羽纯一头黑线,爷爷的眼光真好,娶了一位神婆不说,性格还这么独特。
「咳咳,奶奶你知道天师大会的事儿吗?」羽纯询问道。
「张凌跟你说的吧,去见识一下也行,我可是有好多年没参加了。」王淑感嘆道,毕竟她的梦想是相夫教子,而不是抓鬼降魔。
羽纯道:「我已经答应张哥会去了。」
「让屏易陪着你。」王淑看了屏易一眼。
羽纯闻言一愣,「难道会有危险?」
「危险不至于,过程中却少不了斗法,我怕你应付不过来。」王淑漫不经心的说道。
羽纯嘴角一抽,「那我现在说不去行不?」
王淑瞥了他一眼,「你说呢,你要是敢给我王家丢脸,小心你的皮!」
呃……
羽纯有一种骑虎难下的感觉。
「放心,我会陪你去的。」屏易笑道,地府那边不知道还会不会有动作,短时间内,他不会让羽纯独自外出。

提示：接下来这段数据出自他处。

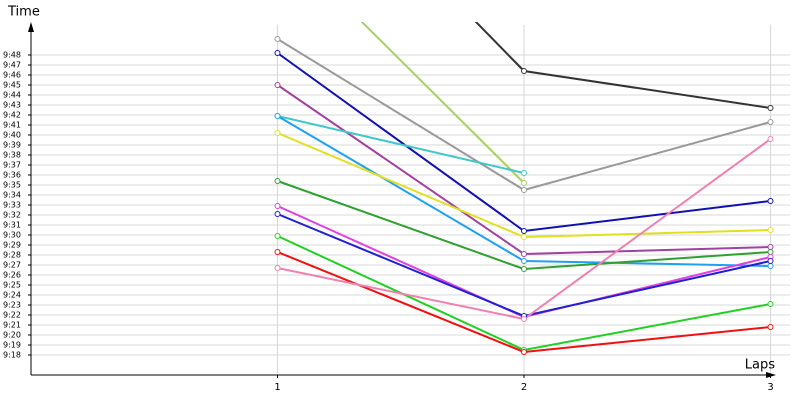  I want to click on y-tick-label: 9:21, so click(12, 326).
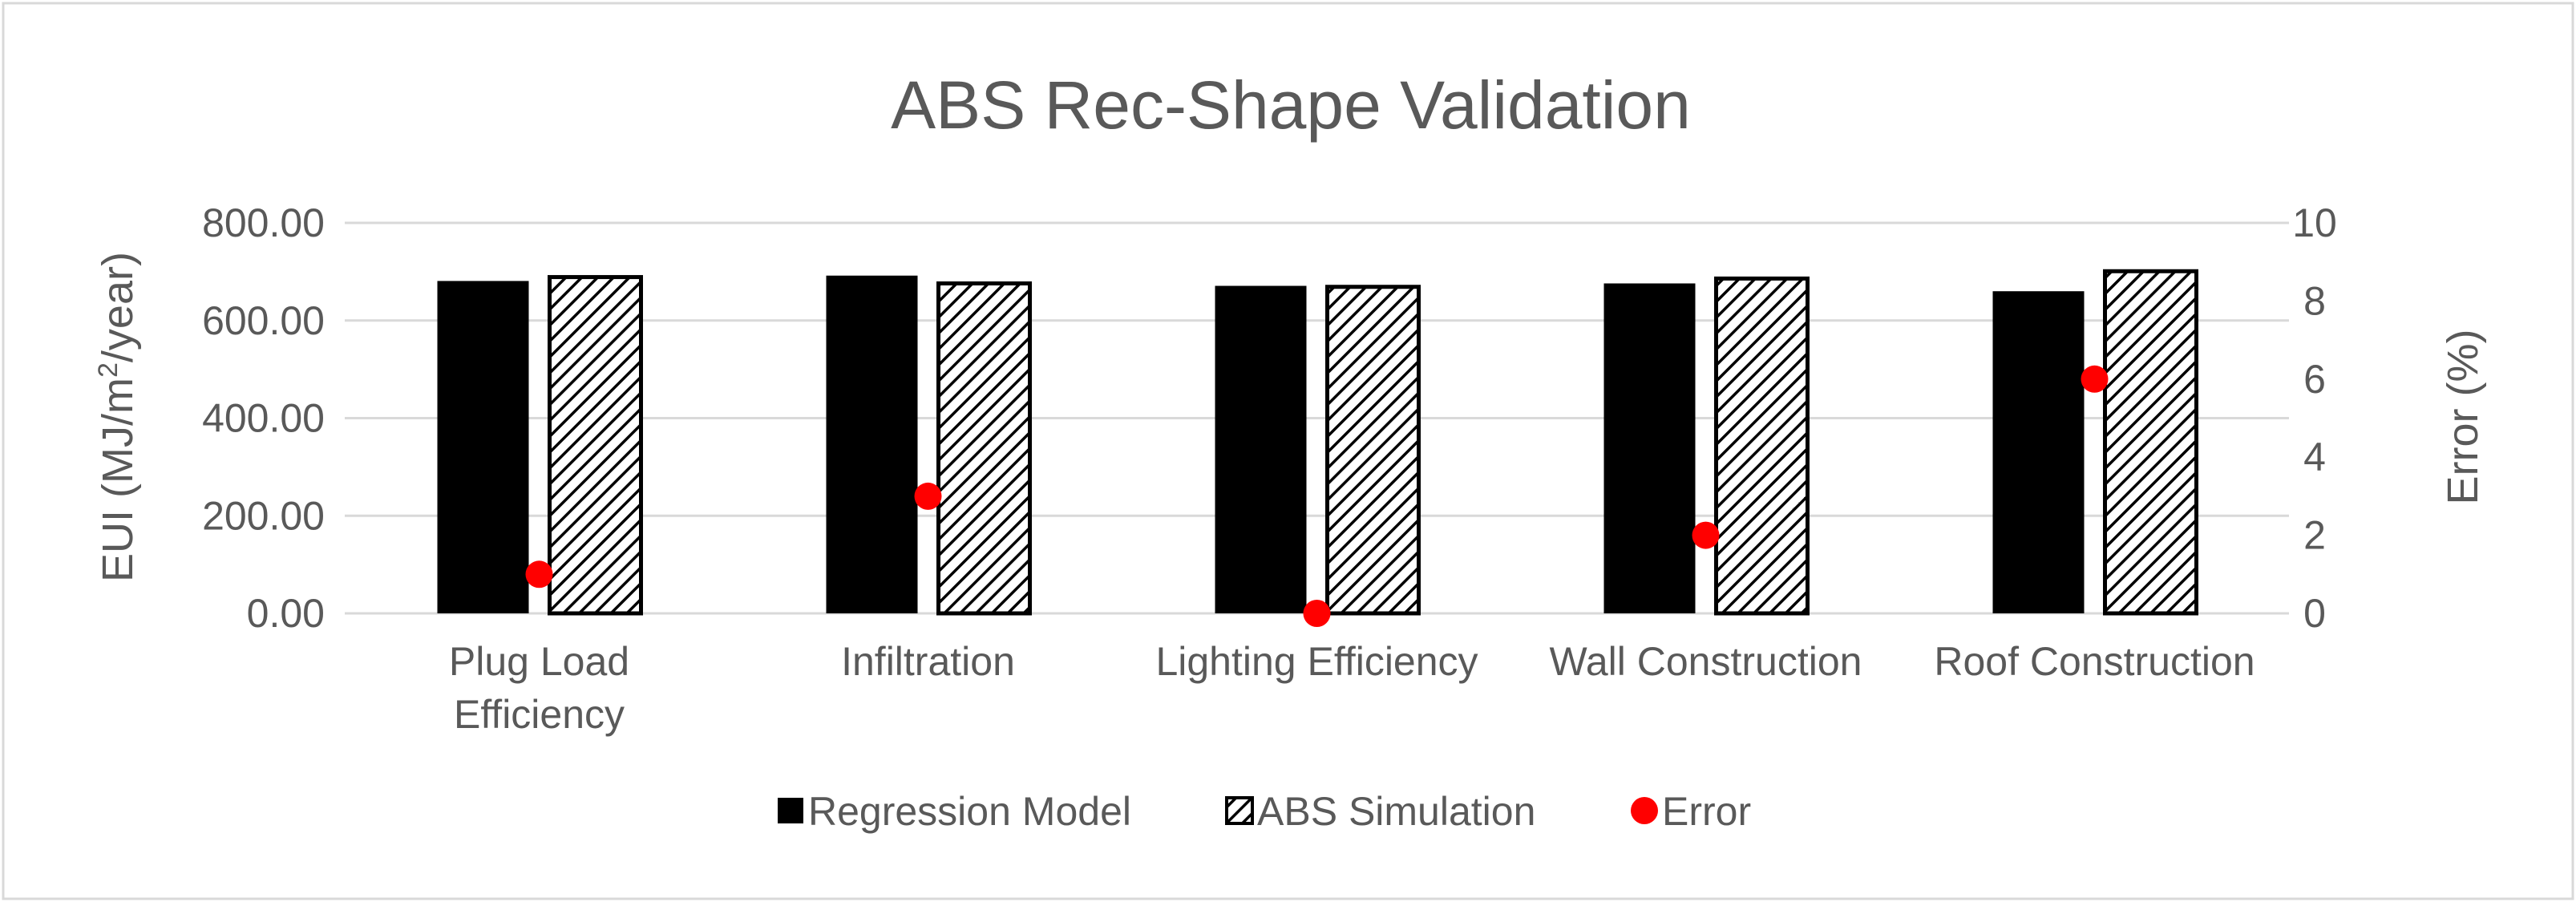 This screenshot has width=2576, height=902. Describe the element at coordinates (1396, 812) in the screenshot. I see `legend-label: ABS Simulation` at that location.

随即,屏易想到什么后,问向王淑,「奶奶,你知道昆崙山女魃的事儿吗?」
本来他是可以问张凌的,不过看那小子不爽。
王淑想了想,「我知道的不多,也是从我父亲那里听来的,昆崙山上确实有一名青衣神女,应该就是你口中的女魃吧。
因为她的缘故,昆崙山常年缺水大旱,虽被称为神山,却连麦子都种不出来。」
「这么说,女魃确实在昆崙山。」屏易基本已经确定。
「大概百年前,王家一位小辈去昆崙山那边接了一个任务,险些折在山里。」王淑觉得这件事有必要让屏易知道,「昆崙山并非只有女魃一人,还有很多依附在山间的非人类。」
「我能想到。」屏易心想,侯卿的担心是正确的,女魃这些年没少折腾。
王淑虽然不知道屏易为何谈及昆崙山,不过她把知道的说出来准没错。
「奶奶,那女魃也是殭尸吧,为什么天师协会的人从未管过?」羽纯很是纳闷。